→ Aim of the exercise
Scan the entries below for "file" and copy each line that holds it.

---

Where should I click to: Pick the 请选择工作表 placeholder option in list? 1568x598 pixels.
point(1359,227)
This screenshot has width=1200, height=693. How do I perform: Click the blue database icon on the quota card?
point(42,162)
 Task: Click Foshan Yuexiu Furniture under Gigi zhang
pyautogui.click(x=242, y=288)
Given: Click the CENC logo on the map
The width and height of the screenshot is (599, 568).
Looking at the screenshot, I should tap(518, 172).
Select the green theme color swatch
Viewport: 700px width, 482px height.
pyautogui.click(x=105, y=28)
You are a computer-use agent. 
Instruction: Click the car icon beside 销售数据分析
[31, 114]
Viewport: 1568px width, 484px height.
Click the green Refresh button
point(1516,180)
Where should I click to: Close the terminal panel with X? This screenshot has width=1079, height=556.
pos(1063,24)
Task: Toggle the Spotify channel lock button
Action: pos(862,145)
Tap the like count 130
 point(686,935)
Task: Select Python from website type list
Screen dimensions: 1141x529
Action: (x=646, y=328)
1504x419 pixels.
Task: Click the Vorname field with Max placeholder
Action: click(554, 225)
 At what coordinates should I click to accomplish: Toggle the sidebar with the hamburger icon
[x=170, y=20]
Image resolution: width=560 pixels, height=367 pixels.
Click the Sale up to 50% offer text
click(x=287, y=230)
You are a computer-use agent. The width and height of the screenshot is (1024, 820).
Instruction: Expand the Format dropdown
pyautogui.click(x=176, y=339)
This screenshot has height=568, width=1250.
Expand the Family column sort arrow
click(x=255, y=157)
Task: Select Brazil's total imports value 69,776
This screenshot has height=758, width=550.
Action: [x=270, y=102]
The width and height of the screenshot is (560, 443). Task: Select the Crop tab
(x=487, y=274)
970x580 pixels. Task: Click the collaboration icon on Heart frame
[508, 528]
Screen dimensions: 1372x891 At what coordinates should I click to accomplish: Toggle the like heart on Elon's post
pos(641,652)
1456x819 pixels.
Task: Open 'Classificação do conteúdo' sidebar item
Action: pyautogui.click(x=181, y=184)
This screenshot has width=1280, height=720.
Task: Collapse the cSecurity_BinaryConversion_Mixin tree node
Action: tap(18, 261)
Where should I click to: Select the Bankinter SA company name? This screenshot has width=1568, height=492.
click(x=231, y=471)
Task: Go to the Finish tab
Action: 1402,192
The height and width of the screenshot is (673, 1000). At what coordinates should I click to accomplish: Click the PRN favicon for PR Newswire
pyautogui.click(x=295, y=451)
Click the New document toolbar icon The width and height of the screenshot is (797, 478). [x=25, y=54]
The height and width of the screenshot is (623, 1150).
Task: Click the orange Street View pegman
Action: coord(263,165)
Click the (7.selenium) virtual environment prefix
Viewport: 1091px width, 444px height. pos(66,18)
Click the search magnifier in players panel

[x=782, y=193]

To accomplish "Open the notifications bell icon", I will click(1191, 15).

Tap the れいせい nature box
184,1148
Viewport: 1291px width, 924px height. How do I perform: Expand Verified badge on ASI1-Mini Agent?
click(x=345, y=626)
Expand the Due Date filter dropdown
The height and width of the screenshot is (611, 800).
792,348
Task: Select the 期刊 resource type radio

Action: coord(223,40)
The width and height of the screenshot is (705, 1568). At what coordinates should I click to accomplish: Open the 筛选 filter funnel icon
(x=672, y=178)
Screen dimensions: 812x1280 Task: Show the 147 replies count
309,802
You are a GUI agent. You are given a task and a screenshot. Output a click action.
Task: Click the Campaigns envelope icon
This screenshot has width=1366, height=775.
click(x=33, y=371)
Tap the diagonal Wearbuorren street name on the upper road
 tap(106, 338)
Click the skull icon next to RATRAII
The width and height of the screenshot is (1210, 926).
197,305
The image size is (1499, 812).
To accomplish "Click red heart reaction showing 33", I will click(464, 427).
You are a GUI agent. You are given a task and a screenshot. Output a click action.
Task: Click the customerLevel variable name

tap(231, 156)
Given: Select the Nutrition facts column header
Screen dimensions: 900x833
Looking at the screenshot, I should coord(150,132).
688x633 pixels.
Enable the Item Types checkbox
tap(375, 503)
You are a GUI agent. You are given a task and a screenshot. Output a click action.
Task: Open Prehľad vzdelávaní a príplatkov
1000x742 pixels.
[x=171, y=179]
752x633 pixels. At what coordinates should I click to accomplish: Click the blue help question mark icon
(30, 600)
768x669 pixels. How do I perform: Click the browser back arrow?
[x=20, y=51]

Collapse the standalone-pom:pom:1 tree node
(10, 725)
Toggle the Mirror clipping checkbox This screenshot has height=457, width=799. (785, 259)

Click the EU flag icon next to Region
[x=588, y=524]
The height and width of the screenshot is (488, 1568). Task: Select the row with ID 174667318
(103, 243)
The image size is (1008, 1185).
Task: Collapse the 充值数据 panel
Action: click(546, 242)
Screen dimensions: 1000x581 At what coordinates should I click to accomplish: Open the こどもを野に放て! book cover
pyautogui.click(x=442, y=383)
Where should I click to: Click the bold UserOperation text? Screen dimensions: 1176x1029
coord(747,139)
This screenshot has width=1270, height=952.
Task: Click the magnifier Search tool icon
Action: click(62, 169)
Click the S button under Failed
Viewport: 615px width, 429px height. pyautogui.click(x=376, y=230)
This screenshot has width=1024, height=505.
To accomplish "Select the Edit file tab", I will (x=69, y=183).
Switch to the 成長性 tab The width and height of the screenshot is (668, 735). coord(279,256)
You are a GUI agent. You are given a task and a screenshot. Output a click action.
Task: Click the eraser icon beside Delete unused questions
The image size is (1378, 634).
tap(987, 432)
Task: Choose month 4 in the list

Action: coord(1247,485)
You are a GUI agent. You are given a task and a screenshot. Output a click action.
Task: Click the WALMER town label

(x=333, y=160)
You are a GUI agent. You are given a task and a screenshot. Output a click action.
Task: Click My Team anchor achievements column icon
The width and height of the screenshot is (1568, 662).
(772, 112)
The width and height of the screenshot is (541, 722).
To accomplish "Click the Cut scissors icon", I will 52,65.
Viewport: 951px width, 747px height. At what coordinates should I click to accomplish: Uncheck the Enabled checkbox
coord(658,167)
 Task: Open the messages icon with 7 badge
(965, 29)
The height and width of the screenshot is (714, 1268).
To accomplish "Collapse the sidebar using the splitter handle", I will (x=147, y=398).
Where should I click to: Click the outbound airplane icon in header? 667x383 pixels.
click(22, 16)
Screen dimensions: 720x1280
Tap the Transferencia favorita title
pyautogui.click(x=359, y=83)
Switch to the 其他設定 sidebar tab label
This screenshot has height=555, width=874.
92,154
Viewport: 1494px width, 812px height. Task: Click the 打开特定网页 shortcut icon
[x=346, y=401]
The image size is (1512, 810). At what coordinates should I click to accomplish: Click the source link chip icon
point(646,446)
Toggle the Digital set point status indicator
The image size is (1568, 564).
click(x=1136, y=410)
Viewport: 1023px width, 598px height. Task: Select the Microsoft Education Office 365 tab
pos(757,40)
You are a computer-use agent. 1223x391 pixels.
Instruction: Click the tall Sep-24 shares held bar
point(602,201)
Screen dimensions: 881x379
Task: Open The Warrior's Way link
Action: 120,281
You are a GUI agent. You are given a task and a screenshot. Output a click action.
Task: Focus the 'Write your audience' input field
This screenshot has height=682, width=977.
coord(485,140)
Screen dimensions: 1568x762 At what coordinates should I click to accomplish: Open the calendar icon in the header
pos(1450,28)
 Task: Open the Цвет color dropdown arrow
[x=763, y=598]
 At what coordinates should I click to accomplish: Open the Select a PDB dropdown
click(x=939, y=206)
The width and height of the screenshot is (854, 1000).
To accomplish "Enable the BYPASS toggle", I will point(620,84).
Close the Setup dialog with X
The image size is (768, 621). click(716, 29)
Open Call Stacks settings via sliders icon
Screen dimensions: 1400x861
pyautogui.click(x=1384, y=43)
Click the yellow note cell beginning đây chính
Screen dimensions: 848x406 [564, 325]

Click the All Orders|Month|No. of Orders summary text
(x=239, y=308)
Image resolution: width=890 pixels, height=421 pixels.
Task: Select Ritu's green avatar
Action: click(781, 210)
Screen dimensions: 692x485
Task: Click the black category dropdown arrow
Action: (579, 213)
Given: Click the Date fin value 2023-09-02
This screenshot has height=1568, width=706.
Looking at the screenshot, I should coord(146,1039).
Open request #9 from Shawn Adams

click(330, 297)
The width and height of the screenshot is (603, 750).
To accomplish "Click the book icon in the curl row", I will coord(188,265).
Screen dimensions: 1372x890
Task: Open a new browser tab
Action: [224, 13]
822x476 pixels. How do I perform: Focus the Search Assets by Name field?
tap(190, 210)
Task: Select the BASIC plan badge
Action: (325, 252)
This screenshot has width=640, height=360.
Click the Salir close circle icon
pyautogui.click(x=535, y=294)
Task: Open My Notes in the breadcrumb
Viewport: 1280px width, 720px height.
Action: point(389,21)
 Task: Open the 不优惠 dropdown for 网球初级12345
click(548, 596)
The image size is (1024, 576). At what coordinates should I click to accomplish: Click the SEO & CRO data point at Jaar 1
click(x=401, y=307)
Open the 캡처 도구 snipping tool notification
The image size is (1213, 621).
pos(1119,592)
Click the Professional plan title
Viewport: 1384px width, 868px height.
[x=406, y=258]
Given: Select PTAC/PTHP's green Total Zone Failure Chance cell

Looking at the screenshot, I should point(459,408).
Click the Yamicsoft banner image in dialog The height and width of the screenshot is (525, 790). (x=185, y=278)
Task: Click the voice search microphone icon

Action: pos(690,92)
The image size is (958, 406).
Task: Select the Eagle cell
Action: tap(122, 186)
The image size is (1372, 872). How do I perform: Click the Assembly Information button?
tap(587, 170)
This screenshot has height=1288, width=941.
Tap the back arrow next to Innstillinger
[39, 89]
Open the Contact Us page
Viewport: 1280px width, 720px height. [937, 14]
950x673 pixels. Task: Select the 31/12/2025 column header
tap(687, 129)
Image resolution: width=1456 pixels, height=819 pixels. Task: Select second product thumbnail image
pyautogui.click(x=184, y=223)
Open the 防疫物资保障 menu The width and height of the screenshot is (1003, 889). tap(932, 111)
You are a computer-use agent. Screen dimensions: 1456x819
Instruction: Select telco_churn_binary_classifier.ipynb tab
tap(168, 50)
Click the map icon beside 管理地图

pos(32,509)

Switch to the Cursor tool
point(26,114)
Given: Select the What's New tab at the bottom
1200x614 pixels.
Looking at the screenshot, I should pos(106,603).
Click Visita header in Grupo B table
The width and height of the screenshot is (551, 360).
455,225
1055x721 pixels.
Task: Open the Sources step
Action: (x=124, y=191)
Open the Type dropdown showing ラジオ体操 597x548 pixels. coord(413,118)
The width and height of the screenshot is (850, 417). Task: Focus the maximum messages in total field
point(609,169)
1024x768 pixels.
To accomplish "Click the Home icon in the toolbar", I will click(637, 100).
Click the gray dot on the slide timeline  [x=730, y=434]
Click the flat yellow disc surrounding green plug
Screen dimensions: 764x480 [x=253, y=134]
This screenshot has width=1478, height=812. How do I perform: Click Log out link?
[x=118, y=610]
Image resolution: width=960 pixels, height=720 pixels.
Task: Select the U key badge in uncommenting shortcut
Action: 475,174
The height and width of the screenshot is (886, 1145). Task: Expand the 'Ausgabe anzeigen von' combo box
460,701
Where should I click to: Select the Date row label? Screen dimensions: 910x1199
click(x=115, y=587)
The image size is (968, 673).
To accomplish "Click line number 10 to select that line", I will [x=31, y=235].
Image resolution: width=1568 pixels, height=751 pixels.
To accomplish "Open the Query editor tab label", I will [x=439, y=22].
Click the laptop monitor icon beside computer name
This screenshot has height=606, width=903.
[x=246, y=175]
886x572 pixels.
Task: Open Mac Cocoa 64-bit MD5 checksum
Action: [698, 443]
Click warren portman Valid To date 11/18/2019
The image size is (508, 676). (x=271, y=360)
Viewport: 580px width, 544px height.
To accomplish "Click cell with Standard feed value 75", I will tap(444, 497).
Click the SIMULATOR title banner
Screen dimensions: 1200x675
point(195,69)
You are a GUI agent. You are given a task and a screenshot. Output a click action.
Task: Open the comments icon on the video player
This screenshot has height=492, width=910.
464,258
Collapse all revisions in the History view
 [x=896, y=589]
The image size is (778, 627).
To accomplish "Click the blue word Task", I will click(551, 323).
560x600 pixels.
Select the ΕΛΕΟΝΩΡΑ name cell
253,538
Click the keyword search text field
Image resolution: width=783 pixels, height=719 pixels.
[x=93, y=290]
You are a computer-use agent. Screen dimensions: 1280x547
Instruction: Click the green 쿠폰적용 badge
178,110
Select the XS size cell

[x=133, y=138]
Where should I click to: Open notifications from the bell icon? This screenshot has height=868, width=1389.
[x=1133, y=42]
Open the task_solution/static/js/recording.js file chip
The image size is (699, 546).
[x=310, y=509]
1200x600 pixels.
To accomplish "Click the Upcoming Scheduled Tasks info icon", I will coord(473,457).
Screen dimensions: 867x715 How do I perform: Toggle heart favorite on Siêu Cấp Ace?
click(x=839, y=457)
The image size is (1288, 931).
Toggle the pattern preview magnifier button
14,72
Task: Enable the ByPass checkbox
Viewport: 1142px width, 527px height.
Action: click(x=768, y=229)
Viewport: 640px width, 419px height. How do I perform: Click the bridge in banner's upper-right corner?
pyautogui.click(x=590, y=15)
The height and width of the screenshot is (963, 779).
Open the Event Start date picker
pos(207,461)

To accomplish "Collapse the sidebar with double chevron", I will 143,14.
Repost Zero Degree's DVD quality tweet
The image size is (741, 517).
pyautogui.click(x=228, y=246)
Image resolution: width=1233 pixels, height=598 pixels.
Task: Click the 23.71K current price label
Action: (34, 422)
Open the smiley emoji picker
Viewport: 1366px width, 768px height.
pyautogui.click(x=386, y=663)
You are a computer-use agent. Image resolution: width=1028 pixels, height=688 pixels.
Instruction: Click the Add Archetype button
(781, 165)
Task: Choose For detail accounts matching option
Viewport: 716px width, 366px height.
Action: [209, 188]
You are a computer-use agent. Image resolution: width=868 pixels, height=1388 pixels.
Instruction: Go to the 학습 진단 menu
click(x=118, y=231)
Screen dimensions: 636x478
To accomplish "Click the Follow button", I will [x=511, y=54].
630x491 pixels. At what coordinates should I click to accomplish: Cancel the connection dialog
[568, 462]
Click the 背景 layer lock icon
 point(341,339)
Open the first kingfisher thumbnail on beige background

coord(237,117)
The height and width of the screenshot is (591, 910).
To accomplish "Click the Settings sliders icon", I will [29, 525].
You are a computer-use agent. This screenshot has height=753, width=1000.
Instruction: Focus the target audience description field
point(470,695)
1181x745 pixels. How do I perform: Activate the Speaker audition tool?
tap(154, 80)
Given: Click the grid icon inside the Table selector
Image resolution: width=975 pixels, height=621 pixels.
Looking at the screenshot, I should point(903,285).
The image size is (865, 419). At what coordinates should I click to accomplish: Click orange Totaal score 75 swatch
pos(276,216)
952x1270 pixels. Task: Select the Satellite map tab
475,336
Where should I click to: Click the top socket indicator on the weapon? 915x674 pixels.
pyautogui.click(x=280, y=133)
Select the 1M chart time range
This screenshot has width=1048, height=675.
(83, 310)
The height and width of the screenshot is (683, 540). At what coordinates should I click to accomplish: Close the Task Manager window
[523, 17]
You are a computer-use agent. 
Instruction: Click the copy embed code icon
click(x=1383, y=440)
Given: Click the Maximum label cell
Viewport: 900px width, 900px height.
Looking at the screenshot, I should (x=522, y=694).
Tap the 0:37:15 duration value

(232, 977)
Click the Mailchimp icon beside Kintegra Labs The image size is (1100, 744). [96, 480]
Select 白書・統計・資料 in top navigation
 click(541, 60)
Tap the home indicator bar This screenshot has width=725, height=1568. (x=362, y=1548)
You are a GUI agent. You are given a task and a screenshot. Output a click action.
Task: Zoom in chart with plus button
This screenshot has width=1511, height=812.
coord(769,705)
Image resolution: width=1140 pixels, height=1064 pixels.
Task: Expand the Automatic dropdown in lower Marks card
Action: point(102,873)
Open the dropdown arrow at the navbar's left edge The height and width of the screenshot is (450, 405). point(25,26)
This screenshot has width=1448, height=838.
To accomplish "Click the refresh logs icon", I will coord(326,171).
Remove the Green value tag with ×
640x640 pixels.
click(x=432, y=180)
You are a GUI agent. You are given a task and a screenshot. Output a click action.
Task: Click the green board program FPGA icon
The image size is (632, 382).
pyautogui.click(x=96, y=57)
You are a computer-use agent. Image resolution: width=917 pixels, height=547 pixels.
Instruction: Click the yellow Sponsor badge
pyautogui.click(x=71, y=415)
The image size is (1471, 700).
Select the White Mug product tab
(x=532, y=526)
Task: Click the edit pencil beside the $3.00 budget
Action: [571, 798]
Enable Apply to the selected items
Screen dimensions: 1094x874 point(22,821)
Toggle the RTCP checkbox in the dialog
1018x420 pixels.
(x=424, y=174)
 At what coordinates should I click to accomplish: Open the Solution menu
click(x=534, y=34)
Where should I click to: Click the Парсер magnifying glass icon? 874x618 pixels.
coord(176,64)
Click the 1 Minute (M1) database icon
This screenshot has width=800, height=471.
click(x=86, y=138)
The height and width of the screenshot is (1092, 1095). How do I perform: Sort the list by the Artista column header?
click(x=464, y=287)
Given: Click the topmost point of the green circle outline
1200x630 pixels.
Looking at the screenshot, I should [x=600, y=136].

---

→ Exercise result
To accomplish "Select the Edit file tab", I will (x=69, y=183).
Open the task_solution/static/js/recording.js file chip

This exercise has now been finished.